Nothing is needed except the lines below that run from the one with "You are a GUI" through the one with "Task: Click the verified", repeated exactly.

### Recorded information
--- START ---

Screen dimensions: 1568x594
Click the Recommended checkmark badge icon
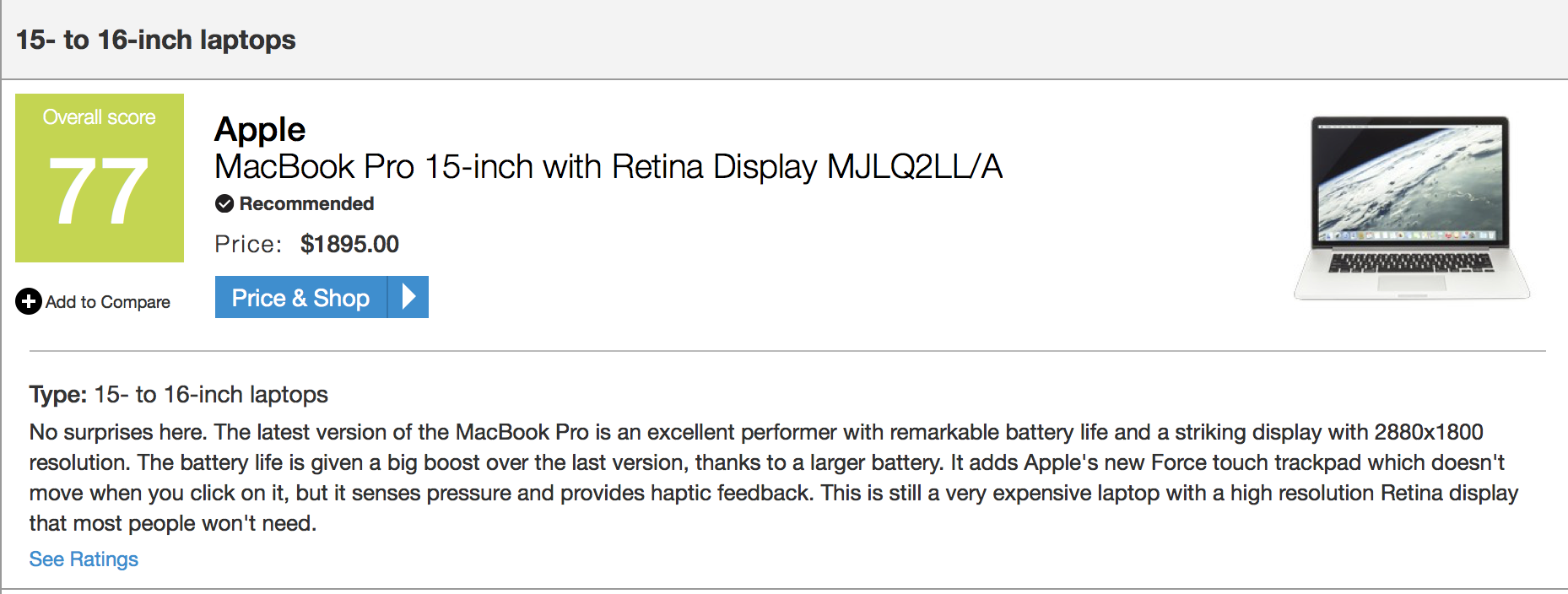(224, 203)
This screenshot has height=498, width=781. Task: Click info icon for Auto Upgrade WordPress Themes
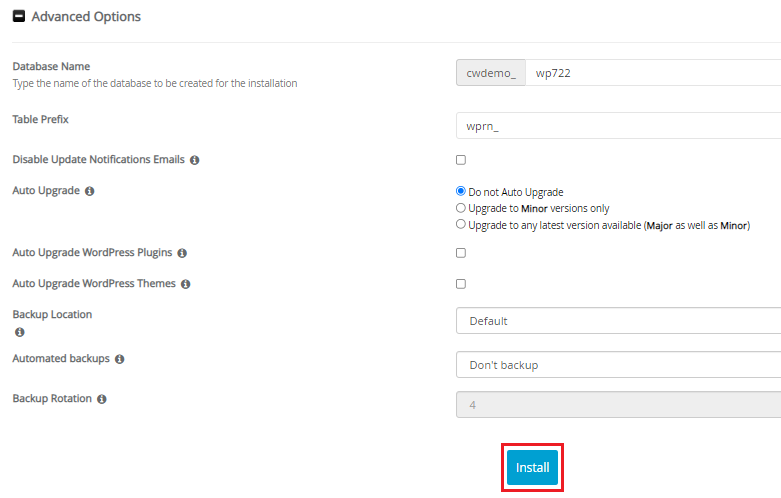click(x=186, y=284)

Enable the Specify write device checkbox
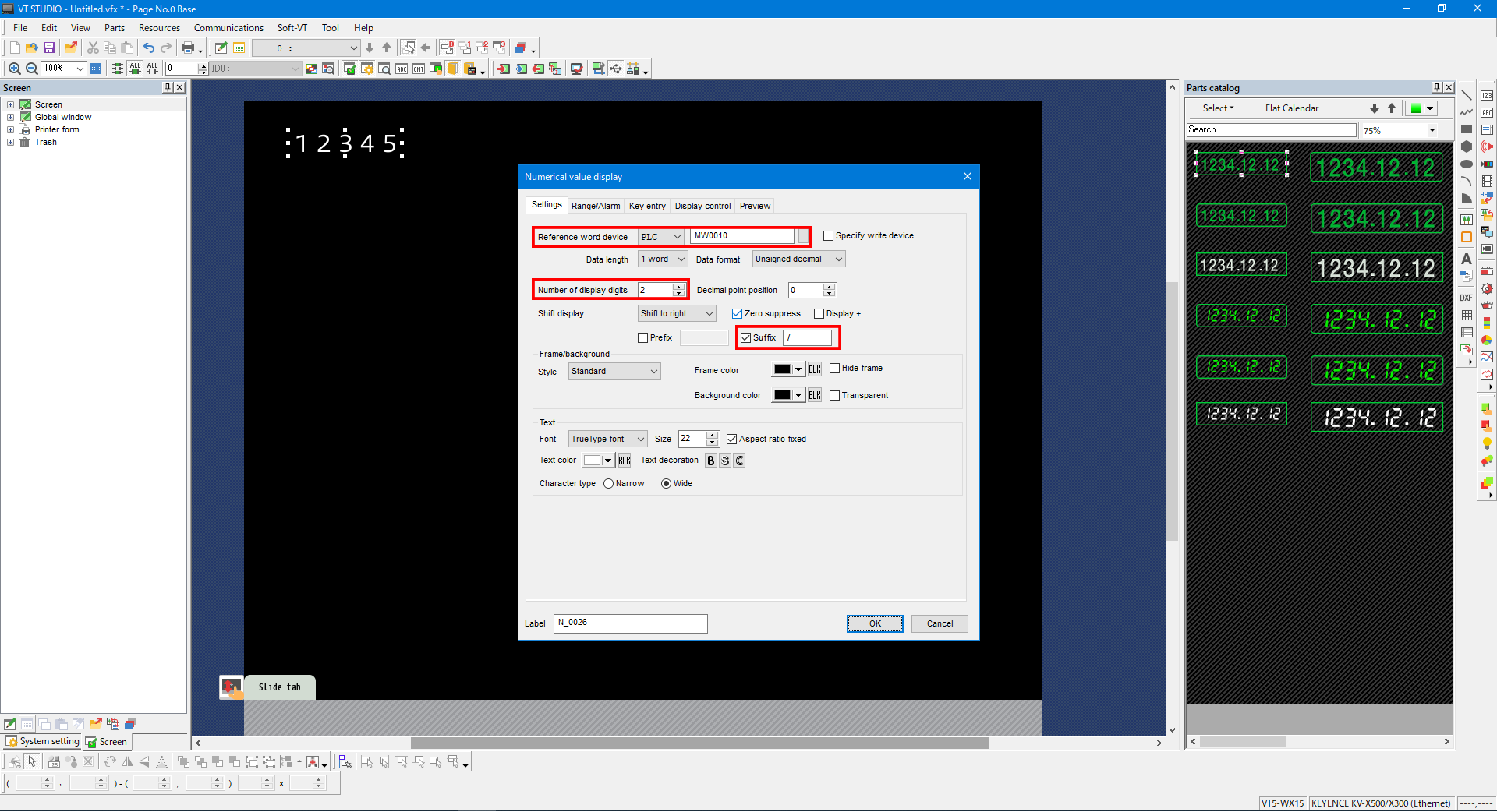tap(829, 236)
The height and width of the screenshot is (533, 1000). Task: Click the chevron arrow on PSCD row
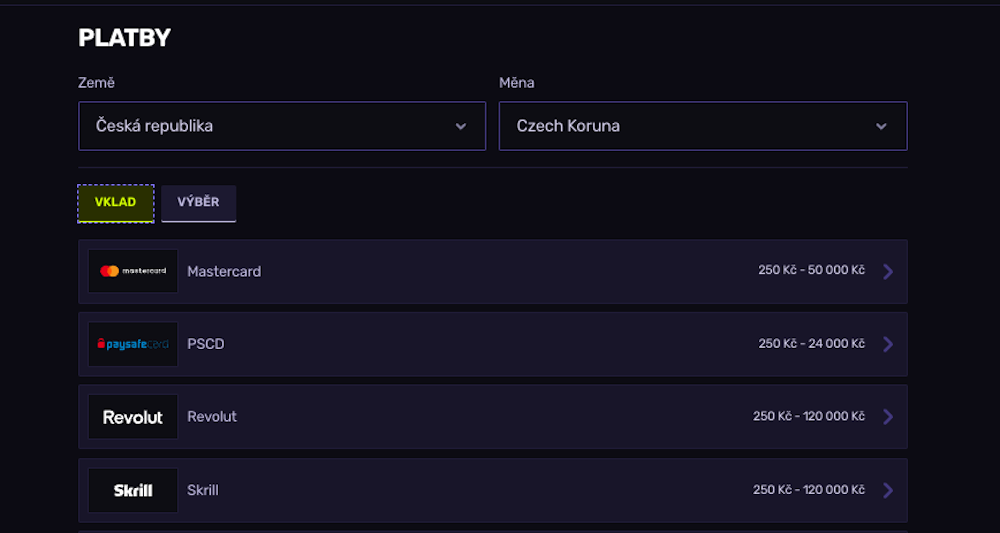coord(888,344)
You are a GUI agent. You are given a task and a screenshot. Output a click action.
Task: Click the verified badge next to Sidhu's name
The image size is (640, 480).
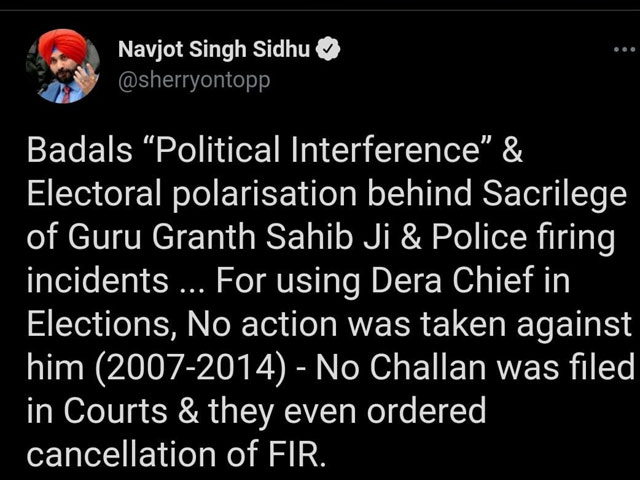tap(329, 49)
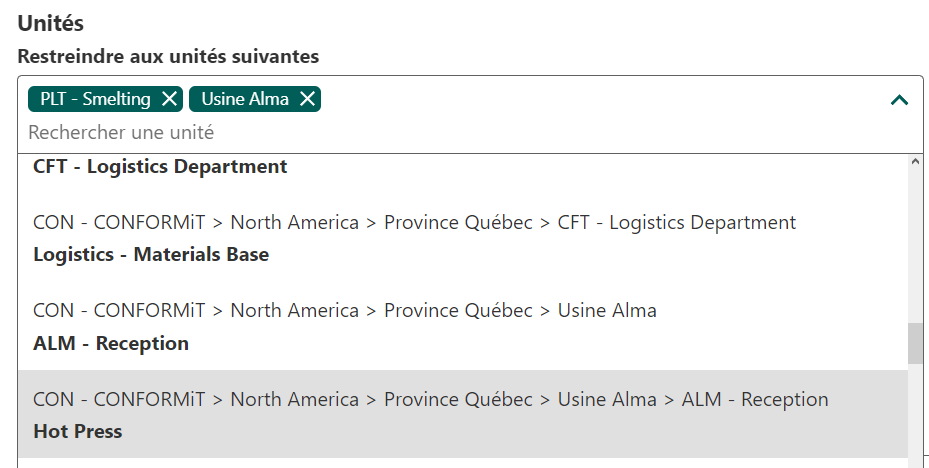This screenshot has height=468, width=929.
Task: Remove the PLT - Smelting tag
Action: (169, 99)
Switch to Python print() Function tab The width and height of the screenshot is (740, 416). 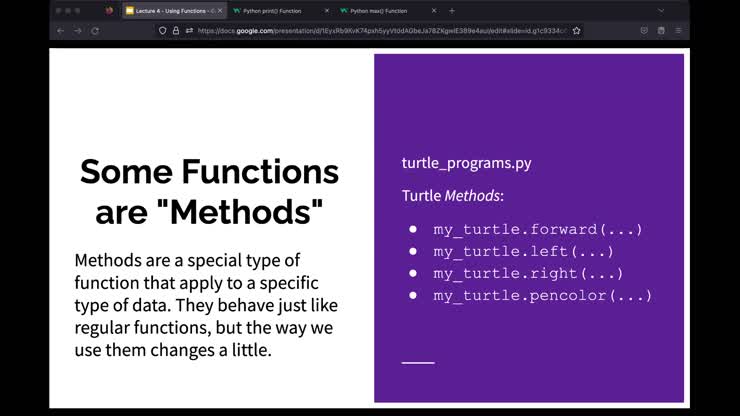(x=272, y=10)
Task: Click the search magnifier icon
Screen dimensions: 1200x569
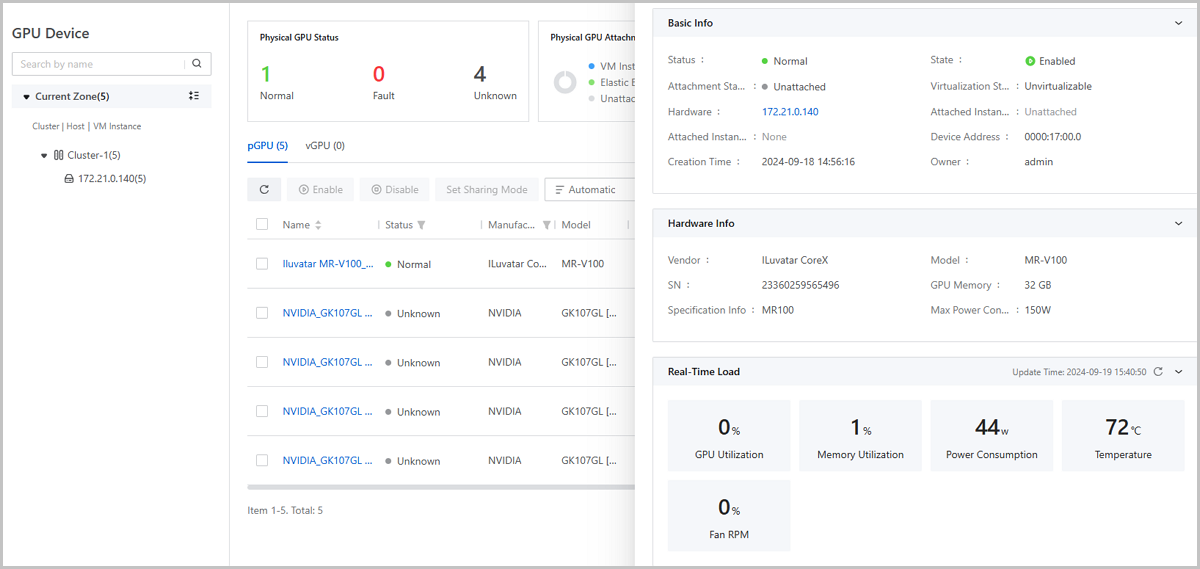Action: (197, 64)
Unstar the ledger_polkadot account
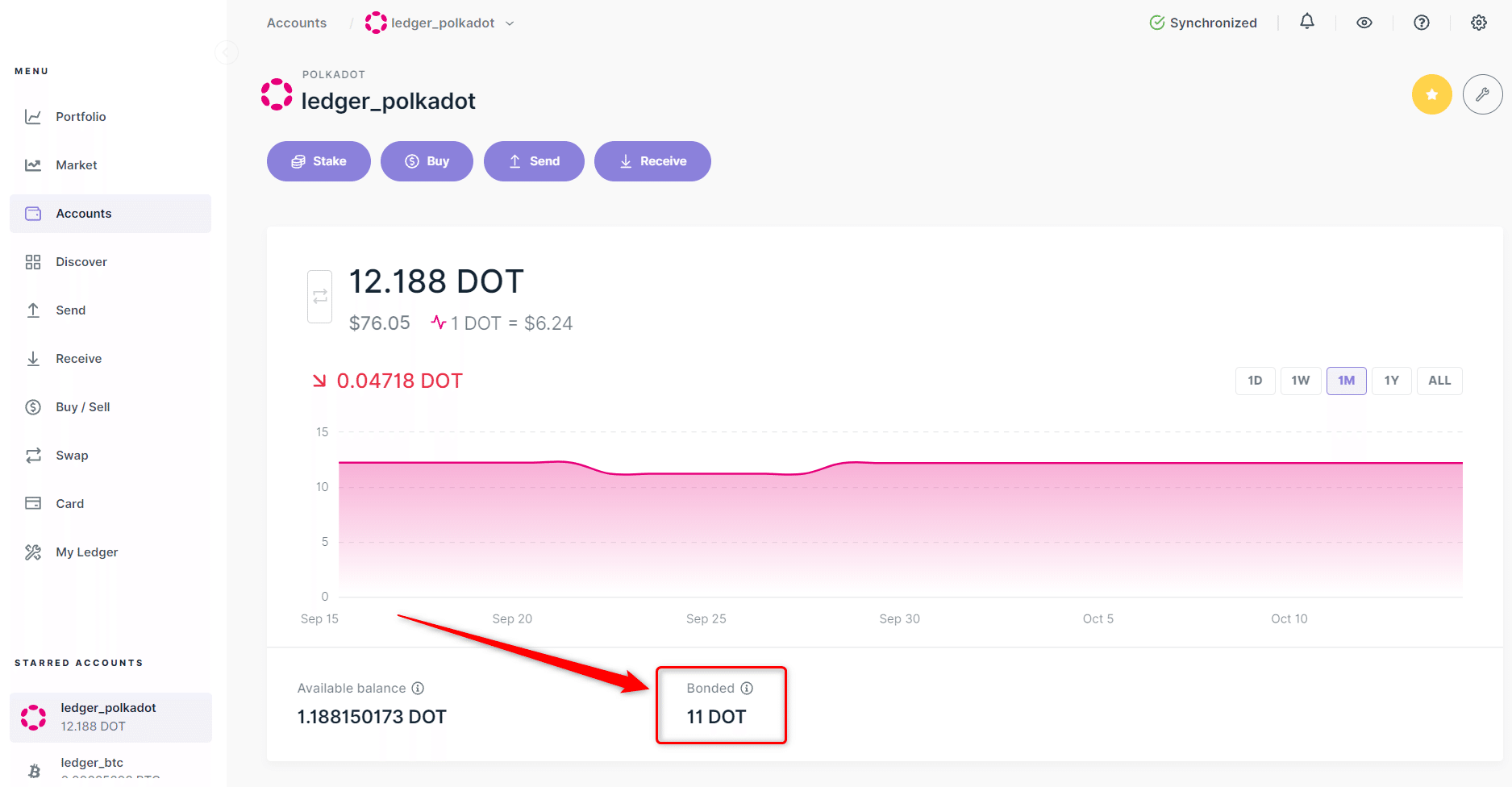Screen dimensions: 1512x787 (1432, 94)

--- END ---

### Written reply
You are a GUI agent. You are given a task and a screenshot. Output a click action.
Task: Click the verified badge next to Sidhu's name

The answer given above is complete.